Using the forum post below about the red stripe pen, answer yes or no for each statement, quoting the words from the post that decide it. 1. The tattoo artist is originally from England. 2. The cracked cap threads were traced to a worn-out delrin bushing. 3. The artist asked for a pen with a clip.

┌─ Page text

# Bespoke Red Stripe



## Timebandit (Dec 8, 2011)

Hey guys! Here is the latest from the pen studio. This was a custom pen for a famous tattoo artist here is Austin. He is actually from England, so you  foreign guys may know his name. His name is Steve Byrne. My wife knows his wife and my wife wanted a tattoo. So since he is an artist and likes to outline his artwork with a fountain pen, i made him this in trade. I took all my pens to his shop to check out and was shocked that he picked this material. Out of all of the beautiful materials i showed him, he chose this. I was shocked because i only took the other red stripe pen to show him and truly didnt think that he would chose, it. Why is this a big deal? Because it is the hardest thing i have had to work with. Why? Because there is only a single small stripe down the middle that has to be absolutely perfect!!!!!

This has been the hardest pen to make. I think the material is jinxed. I had to order a full rod because i was out of this material. The first time i tried to make a pen from this material a long time ago, i cracked the barrel. So i havent used it in a long time. A month or two ago, i made another, but didnt get the stripe perfect and some issues with the cap threads. so this was my third attempt at a perfect pen. So i had all of the pieces made and ready to turn. Turn the barrel fine, move on to the cap. Turned fine, sanded through 600 grit, went to wipe of the water and the paper towel got caught and tightened the cap on the mandrel and cracked the cap threads. CRAP!! So i get another piece. Get it all ready, turn it, sand through 600 grit, and go to sand with my micro mesh and again the cap tightens form the micro mesh and cracks the cap threads.CRAP!!! Figured out it was the delrin bushing i was using was worn out and was causing this cracking. So i make another bushing and grab another piece. Some how i was just a little off on my drilling so the line didnt line up properly. At this point almost the whole new rod that i bought was gone, i had enough for 1 more cap and a piece form the previous rod, which was enough to make 1 cap. So i grabded the smallest piece, got it ready, tapped and screwed it on.  CRAP!!! The red stripe on this piece was thinner then the barrel piece. I must have grabbed the left over from the first rod and the stripe was smaller. So, 5th times a charm right, yep 5th times a charm. So i grabbed the last piece i had and i prayed. If this didnt work out i was going to have to order another rod and start from scratch. Well it work, finally!!!!! So this is the first pen that i was able to make out of this material that was worth going to someone. This will also be the last time that i use this material. I will be removed from my stock

So here it is. This was made custom for him. He wanted the longest pen i made, as he has large hands, he wanted it clipless, with a curvier front section than i normally put on this model of pen and he wanted a #6 Broad nib for outlining artwork. Hope you like.

└─
┌─ Given material

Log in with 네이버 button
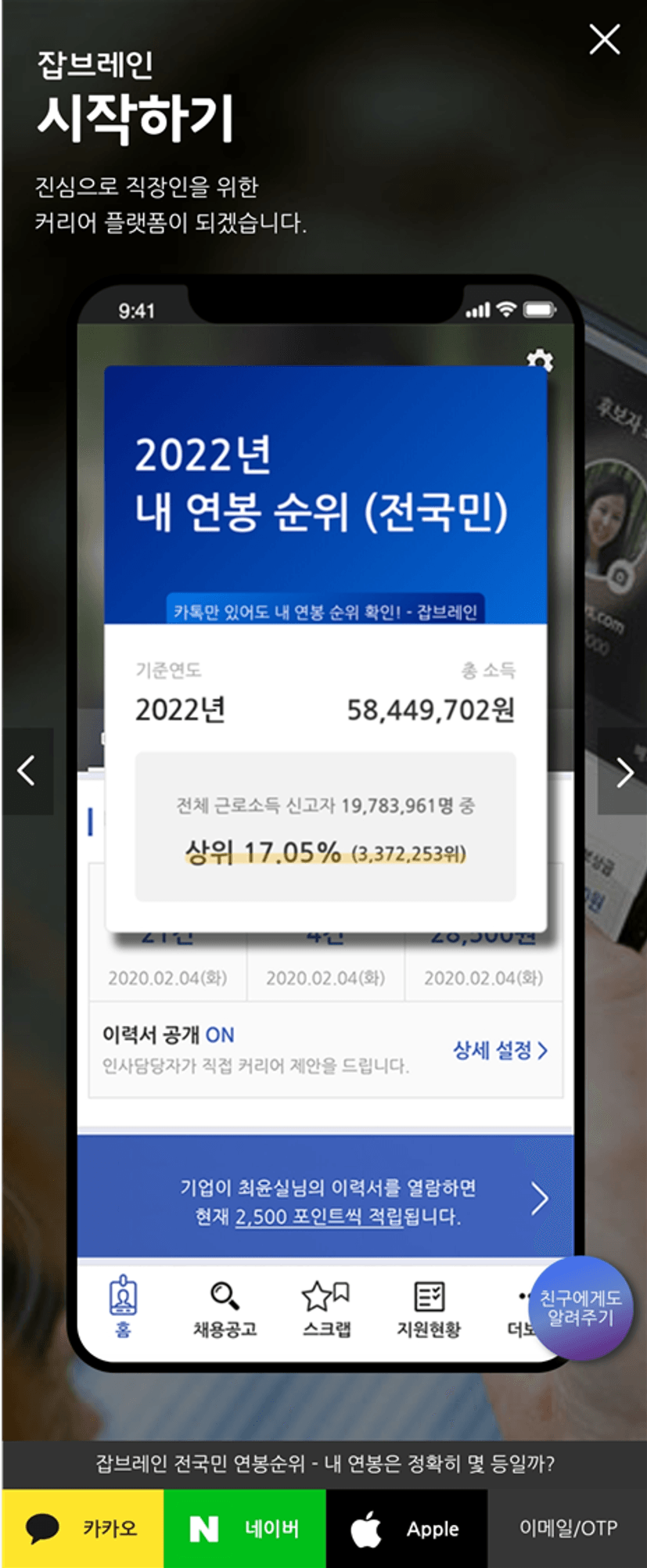 click(245, 1528)
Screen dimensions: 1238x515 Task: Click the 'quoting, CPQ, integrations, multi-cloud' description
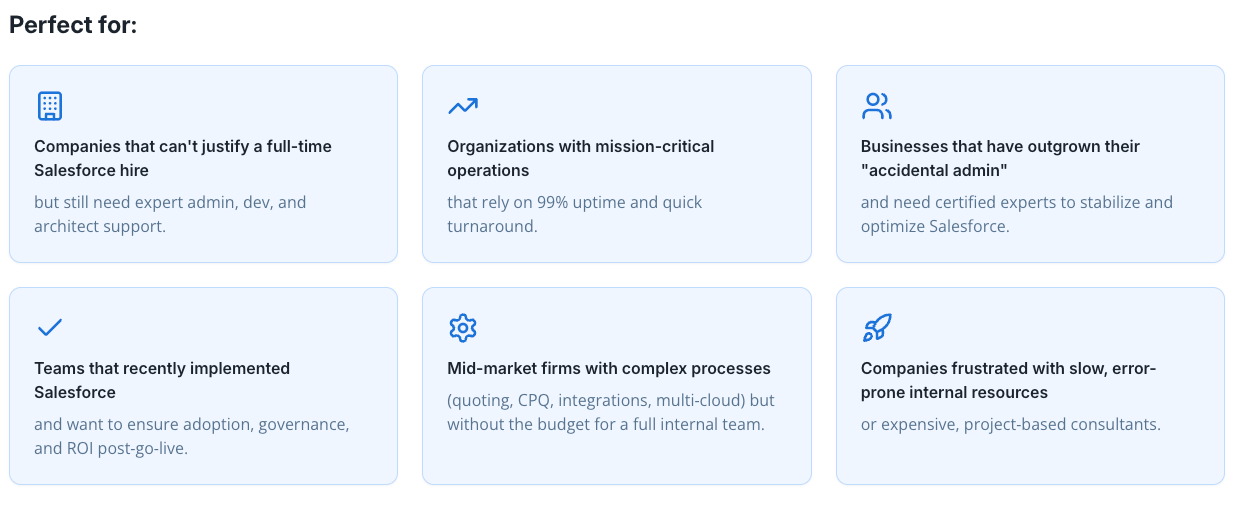pyautogui.click(x=610, y=400)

└─

» **Worked solution**:
1. Yes: "He is actually from England"
2. Yes: "Figured out it was the delrin bushing i was using was worn out and was causing this cracking."
3. No: "he wanted it clipless"